Whenever "width" occurs in a line of the material, list that line.
Input for this task START
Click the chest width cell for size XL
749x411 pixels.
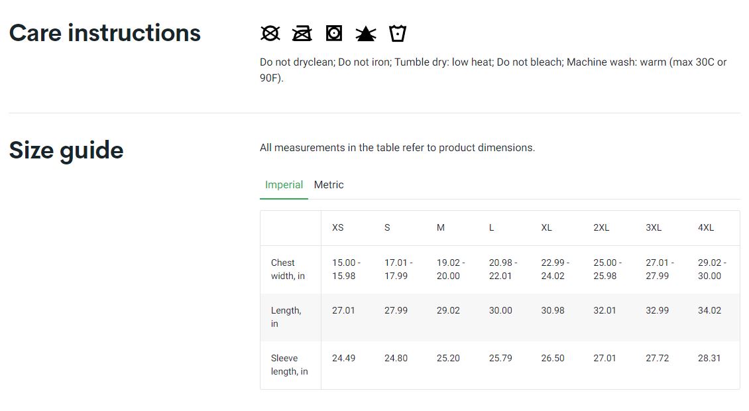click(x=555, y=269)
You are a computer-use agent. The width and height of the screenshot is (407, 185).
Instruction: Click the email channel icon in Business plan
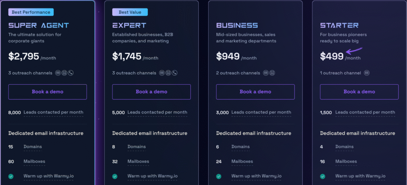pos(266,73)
Input for this task END
Input for this task START
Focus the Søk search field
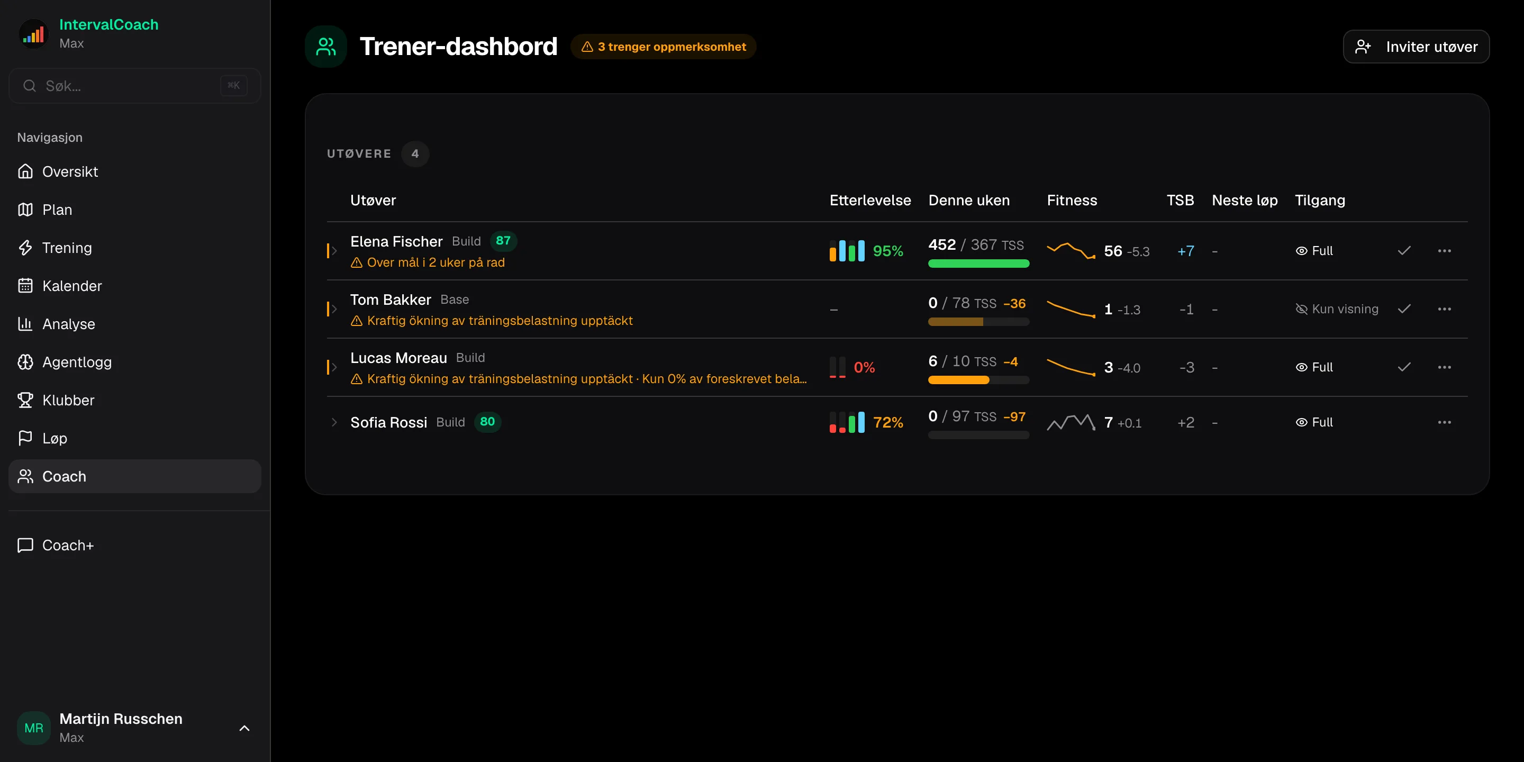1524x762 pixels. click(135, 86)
Input for this task END
- **Task output**:
Click the chest width cell for size XL
You are a computer-use agent. The width and height of the screenshot is (407, 185).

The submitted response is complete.